Yadage Tutorial
Installing
If you are on your laptop you can install yadage via
pip install yadage
If you'd like to visualize workflows add [viz]
to the command
in order to install the necessary dependencies
pip install yadage[viz]
Using on LXPLUS at CERN (for high energy physicists)
Usually you cannot easily install custom python packages on LXPLUS,
therefore a pre-setup version is installed and usable from the
lxplus-cloud
flavor of nodes
ssh lxplus-cloud.cern.ch
source ~recast/public/setup.sh
Where is this going?
In this tutorial we will build a simple workflow that runs two tasks one after the other.
The first task runs a program that takes in a message string and writes it out to an output file
The program that does this is written in C++
The second tasks reads in the file written by the first task and transforms its contents into all upper case letters
The program for this step is writte in Python.
Building Docker Images
Note for LXPLUS Image building is not yet suppored there. Feel free to read along or try this out on your personal laptop, or if you want to jump to the next section go to Writing Individual Job Templates.
One of the main ideas of yadage is to orchestrate workflows where each step in the workflow runs in its own sandbox. This efficiently separates the domain- specific code in the sandbox from the workflow logic.
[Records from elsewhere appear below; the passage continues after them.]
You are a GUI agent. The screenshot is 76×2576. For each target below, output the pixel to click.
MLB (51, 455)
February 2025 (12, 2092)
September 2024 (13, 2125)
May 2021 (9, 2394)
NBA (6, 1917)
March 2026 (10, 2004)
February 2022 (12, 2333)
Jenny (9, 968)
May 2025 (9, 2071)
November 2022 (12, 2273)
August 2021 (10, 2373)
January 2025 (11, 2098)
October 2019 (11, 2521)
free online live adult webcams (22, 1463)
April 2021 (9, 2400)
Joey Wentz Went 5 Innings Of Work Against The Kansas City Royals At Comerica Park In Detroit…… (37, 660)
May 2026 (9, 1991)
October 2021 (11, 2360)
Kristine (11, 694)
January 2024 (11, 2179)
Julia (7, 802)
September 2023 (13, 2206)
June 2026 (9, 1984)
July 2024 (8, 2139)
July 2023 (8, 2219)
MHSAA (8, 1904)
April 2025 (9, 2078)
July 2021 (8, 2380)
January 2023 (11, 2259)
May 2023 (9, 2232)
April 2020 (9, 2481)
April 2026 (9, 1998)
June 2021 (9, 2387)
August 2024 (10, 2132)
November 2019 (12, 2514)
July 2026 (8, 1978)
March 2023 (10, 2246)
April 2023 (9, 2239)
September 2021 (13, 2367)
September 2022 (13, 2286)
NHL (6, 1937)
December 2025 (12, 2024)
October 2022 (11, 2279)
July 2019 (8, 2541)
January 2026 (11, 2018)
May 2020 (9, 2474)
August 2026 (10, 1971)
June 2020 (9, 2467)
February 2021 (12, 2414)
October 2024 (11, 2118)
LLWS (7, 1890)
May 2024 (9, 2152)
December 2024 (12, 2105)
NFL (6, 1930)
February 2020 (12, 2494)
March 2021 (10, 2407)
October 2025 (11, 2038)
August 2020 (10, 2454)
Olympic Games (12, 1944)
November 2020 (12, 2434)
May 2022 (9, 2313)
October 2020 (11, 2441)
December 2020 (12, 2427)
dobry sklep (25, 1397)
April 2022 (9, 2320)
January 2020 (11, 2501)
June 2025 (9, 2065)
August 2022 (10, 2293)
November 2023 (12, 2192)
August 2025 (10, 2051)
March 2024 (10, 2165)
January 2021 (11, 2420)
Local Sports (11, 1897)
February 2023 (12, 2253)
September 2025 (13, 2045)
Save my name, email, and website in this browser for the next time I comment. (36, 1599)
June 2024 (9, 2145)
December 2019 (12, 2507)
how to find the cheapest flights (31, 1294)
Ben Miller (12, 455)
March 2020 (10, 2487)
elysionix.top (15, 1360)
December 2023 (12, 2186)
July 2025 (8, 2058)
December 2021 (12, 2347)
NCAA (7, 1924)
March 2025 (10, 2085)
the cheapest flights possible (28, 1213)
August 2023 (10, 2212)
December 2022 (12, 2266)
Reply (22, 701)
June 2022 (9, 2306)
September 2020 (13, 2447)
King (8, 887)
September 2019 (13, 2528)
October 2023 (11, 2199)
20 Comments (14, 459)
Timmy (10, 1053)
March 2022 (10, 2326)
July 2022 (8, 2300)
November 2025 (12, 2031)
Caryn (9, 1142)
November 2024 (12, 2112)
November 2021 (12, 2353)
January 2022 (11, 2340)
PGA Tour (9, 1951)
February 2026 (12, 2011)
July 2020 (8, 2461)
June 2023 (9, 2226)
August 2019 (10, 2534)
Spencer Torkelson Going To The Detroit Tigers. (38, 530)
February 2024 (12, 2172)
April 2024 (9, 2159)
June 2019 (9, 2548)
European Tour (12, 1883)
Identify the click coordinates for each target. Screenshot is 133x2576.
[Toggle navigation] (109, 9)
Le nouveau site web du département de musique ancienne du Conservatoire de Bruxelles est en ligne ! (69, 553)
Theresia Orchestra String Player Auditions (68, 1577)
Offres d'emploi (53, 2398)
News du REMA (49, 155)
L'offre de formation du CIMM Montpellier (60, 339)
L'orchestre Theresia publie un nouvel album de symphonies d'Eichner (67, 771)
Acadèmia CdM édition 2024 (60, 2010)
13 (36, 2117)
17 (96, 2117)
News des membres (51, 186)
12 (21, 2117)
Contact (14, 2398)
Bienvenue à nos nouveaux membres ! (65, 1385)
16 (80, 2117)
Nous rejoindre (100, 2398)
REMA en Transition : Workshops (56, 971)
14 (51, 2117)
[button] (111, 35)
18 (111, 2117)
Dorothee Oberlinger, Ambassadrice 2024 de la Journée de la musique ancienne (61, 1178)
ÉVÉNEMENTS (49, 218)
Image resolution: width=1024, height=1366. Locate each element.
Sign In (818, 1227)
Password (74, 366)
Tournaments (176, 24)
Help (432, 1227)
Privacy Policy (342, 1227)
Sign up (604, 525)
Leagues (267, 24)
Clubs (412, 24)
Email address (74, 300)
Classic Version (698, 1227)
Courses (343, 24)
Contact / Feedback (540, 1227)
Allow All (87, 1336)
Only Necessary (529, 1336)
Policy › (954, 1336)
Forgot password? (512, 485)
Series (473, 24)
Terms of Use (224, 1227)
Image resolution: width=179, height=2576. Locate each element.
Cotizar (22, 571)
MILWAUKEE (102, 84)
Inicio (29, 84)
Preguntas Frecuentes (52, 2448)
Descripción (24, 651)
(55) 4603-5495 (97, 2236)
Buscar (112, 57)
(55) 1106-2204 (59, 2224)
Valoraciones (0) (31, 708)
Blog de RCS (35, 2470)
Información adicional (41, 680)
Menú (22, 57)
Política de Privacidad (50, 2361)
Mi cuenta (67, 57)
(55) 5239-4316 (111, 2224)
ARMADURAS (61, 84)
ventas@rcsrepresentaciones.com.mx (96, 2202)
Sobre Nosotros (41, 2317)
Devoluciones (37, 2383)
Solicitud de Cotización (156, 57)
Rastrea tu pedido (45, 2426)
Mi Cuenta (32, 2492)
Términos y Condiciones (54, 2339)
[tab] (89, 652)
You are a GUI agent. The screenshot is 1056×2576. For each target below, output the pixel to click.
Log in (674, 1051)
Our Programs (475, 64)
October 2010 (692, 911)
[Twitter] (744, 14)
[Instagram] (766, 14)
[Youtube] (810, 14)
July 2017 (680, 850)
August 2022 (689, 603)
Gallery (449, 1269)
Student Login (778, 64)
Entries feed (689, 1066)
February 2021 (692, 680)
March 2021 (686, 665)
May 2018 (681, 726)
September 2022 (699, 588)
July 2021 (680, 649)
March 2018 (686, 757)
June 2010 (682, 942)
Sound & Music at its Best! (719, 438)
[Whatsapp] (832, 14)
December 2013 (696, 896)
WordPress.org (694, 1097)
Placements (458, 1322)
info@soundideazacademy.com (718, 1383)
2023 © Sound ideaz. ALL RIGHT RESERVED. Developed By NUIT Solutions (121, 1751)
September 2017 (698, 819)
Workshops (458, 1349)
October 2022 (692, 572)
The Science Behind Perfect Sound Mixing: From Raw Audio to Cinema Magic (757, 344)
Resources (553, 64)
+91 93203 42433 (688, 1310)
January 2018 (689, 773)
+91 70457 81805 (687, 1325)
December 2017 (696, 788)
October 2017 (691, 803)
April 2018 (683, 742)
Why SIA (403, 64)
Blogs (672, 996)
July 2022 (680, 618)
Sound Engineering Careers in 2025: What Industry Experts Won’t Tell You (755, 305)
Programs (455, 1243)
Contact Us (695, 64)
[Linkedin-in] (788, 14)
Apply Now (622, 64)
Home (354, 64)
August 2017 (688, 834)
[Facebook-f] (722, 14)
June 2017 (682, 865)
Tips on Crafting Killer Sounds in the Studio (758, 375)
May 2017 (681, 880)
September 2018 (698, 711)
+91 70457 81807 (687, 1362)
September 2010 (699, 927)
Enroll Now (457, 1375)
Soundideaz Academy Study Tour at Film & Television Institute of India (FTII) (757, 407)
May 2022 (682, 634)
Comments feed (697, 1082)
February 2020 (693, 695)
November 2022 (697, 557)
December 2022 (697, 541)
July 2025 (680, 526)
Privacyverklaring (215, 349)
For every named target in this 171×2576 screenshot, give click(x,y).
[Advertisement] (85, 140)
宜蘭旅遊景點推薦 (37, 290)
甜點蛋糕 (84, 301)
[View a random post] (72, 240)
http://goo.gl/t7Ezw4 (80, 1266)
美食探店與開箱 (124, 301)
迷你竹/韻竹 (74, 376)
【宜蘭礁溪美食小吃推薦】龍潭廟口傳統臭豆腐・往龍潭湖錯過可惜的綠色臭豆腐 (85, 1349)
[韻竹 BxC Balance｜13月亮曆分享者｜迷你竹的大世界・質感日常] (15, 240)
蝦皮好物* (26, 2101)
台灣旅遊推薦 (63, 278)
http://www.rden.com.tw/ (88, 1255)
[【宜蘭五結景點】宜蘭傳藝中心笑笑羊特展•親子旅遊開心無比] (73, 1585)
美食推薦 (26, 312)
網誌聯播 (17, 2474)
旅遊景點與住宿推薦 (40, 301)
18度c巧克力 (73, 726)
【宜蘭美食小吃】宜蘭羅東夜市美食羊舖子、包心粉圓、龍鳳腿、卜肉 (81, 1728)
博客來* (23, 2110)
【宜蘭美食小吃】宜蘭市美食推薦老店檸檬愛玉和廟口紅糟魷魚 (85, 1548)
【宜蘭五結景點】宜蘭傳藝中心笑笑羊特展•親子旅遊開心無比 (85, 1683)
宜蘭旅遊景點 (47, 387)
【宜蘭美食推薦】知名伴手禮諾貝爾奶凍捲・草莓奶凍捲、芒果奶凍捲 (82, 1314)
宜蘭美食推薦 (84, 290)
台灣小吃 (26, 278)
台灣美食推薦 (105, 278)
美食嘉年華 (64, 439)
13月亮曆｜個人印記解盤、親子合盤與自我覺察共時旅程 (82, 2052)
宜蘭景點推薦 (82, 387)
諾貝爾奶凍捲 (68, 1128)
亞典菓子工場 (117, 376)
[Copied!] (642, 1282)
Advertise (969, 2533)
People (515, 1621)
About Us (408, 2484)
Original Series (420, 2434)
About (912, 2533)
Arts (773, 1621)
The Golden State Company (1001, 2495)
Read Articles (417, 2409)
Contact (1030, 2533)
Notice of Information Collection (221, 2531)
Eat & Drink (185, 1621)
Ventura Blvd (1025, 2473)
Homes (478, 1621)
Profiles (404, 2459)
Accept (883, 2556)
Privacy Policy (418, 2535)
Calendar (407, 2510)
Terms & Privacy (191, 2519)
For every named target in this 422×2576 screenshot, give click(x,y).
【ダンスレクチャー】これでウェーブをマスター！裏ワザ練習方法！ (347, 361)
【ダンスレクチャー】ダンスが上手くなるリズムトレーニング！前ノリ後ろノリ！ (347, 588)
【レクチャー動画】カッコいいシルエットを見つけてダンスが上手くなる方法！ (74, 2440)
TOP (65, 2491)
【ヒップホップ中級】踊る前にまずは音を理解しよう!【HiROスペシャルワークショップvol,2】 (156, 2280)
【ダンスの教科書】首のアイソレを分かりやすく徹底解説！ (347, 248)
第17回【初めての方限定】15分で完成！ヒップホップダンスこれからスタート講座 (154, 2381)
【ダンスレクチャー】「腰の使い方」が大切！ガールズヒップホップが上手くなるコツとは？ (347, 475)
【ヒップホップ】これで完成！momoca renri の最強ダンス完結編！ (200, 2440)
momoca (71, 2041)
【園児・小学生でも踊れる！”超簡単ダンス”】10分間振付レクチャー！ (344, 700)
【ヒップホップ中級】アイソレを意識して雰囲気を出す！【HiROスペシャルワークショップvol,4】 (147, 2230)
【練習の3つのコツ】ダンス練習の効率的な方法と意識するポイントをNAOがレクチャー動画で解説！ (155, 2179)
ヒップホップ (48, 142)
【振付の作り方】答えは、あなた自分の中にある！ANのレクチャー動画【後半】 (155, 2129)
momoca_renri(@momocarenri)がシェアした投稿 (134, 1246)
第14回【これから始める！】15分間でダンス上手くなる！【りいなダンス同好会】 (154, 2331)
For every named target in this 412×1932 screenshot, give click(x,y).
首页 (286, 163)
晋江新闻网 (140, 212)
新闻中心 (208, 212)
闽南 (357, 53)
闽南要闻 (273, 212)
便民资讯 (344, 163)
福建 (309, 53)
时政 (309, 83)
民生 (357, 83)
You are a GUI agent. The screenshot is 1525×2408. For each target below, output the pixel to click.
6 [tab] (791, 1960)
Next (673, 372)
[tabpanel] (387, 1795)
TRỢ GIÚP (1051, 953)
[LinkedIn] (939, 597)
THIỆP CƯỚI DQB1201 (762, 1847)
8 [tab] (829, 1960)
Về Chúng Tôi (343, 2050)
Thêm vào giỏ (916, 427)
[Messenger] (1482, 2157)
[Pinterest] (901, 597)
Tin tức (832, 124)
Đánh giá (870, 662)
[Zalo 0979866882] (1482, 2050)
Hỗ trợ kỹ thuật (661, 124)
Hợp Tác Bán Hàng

As a sandboxing technology Linux Containers that you can e.g. build with docker
are
very popular. For this tutorial we are building two container images, one for
the C++ program and one for the Python program.
The images are already built and available at
https://hub.docker.com/r/yadage/tutorial-messagewriter/
and
https://hub.docker.com/r/yadage/tutorial-uppermaker/
if you want to build them yourself you can do
cd images/message_writer
docker build -t <username>/tutorial-messagewriter .
docker push <username>/tutorial-messagewriter
or
cd images/message_writer
docker build -t <username>/tutorial-uppermaker .
docker push <username>/tutorial-uppermaker
where <username>
is your Docker Hub username. This will assemble the
Docker images on your laptop (docker build
). In the case of the C++
program it will compile the program while for the Python program it will
simply copy the program into the container image.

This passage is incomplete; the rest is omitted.